> WHAT TO PRODUCE:
Answer these questions about the essay on abuse culture and inner children:
(a) What does the essay say the focus on punishment seems to be bringing the focus on conversation to?
(b) When do we often develop our psychic protectors of the "inner child"?
(c) What do inner children actually hold keys to, according to the essay's final paragraph?

> DOCUMENT SECTION:
—————

Trigger warning: discussion of abuse culture, and brief reference to the documentary Allan vs Farrow
Culturally we are reckoning with abuse culture in a way that has never been so sustained and is moving across demographics that were not previously engaged with anti-violence activism. The push for accountability is needed and long overdue, and yet the focus on punishment seems to be bringing the focus on conversation to the abuser rather than really reimagining what justice and healing might be for those who have experienced abuse.
There are a lot of complexities that live within the realms of survival and recovery, some in opposition and creating confusing and harmful binaries.
The public backlash against abusers, though often warranted and needed, ignores the underlying and foundations causes that our society more broadly needs to be accountable for. Namely, the ways that we are socialized to see some people as more human and deserving of respect than others.
One of the things I found most distressing and affecting about Allen vs Farrow is the way that Dylan spoke about her inner child. To be honest I don’t think we hear enough about the role of younger selves in ongoing recovery outside of spiritual healing circles and sometimes trauma therapy if it includes Internal Family Systems. Often times the younger selves who experienced abuse are still very fearful and in need of protection well into adulthood, and we can be aware of those parts quite viscerally when encountering similar personalities and behaviors to abuse we’ve experienced. And there is an added layer of complexity to sometimes having a sense of real love and connection to those who have harmed us, especially when this occurs in families, leading to confusion about what needs protecting and how to navigate fear.
More broadly when we refer to the inner child there can be an assumption that there’s only one, or that the age when we experienced some sort of trauma is the only younger self that needs healing, the only one worth acknowledging. But there are so many versions of ourselves unfolding all the time and there is a “before” and (hopefully) “after” of those events as well. We often develop our psychic protectors of the “inner child” when we are still children. It’s not one dimensional, and we may relate differently to these parts and some parts we try to forget all together.
There are the inner children who existed before devastating trauma, or at a certain stage of trauma where there is still spontaneity, imagination, and willingness to trust. There are those who found a place to secure themselves while terrible experiences unfolded, who were able to bend the continuum of space and time to hold on to themselves even as the circumstances could have crushed them. There are those who emerged in the aftermath or continuation, often re-emerging many times to create more effective modes of protection and stability.
When the focus becomes about the age/time/experience of abuse or traumatic experience we are still flattening the wholeness of self into that of the victim/survivor. It is still a focus in some ways on the abuser, letting an experience caused by another be the defining characteristic of self.
I think about trauma healing a lot, because like many people who do this work my own life depends on it. I do think there’s benefit to the idea that it’s a process, that it’s chronic and spiralic, that there’s no “end” to reach. And yet I can’t help but feel like this can become a way of perpetuating the idea that one is fundamentally broken and will never be repaired. One way of making a start on integration that goes beyond coping is working with inner children not only who need our protection, but who actually hold keys to wisdom, healing, resilience, and creativity that we as adults have forgotten. Much in the same way that we can work to access future selves as a way to move through difficulties in the present, we can look to younger selves as guides for our innate potential and find our inner healer rather than seeking that relief from outside.

—————

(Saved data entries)
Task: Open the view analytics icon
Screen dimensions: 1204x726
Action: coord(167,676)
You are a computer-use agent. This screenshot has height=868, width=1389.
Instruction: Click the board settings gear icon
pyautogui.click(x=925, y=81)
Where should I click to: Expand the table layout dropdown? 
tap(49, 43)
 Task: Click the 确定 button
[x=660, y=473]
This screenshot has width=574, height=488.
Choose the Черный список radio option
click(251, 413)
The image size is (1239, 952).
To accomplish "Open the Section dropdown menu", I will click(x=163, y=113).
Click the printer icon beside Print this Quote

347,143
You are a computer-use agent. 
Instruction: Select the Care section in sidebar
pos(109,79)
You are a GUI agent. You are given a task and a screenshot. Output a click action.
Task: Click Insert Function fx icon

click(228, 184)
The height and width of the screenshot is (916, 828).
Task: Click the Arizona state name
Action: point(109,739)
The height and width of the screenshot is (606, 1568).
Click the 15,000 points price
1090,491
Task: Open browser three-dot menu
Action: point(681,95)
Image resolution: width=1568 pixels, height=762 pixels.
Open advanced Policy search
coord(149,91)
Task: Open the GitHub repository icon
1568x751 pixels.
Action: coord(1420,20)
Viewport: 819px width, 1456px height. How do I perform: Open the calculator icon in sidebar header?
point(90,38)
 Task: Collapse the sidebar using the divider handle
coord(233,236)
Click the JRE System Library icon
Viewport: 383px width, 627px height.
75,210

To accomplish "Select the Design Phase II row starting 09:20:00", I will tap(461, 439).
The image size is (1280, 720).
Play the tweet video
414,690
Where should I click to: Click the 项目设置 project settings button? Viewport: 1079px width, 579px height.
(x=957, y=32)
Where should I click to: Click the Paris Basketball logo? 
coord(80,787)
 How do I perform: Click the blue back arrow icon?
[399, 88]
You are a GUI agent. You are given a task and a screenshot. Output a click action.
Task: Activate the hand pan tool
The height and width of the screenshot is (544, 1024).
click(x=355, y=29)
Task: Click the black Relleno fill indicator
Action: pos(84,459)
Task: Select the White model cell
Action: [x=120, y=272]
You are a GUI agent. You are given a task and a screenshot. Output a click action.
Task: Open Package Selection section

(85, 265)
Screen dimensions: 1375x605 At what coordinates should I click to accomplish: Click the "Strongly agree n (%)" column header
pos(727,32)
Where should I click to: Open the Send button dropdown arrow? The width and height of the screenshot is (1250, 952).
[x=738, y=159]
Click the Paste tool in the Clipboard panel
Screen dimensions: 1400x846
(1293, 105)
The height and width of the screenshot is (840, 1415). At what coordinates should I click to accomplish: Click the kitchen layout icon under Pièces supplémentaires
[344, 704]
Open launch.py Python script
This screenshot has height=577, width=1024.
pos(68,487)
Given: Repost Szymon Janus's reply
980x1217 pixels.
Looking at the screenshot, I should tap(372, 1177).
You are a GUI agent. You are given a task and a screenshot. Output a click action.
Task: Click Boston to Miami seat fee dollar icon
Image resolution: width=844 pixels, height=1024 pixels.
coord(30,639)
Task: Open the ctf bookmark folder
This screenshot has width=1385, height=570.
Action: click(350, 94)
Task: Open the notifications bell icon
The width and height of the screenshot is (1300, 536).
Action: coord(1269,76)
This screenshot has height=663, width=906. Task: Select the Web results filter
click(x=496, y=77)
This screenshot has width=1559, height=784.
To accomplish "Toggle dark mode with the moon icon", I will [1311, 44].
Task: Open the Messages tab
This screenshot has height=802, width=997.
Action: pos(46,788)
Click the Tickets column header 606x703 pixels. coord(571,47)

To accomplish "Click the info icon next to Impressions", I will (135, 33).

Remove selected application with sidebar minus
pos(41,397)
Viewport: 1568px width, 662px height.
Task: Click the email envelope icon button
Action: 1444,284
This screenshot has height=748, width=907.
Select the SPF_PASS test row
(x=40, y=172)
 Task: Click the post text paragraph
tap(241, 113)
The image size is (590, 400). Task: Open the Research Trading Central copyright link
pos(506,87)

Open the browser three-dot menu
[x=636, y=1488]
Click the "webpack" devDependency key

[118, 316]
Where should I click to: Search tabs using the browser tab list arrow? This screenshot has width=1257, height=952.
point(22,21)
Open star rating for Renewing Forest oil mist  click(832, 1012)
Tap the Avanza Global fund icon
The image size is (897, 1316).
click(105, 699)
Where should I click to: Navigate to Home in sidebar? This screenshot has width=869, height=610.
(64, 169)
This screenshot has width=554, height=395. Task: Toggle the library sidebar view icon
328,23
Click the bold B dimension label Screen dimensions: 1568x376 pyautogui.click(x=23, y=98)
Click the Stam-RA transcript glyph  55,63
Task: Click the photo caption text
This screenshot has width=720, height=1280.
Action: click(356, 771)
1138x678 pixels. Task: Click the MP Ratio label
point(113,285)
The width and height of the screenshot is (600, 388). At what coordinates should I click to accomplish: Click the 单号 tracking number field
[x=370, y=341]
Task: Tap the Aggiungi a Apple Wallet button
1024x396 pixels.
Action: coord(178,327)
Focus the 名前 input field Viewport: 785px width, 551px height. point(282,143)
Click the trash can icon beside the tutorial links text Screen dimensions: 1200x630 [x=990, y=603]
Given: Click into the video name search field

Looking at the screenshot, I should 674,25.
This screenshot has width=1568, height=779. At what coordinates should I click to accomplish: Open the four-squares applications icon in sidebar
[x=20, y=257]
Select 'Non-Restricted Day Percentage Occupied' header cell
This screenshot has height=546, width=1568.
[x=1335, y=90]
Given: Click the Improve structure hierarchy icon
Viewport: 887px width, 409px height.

—————

> TASK SOLUTION:
(a) The abuser, rather than really reimagining what justice and healing might be for those who have experienced abuse.
(b) When we are still children.
(c) Wisdom, healing, resilience, and creativity that we as adults have forgotten.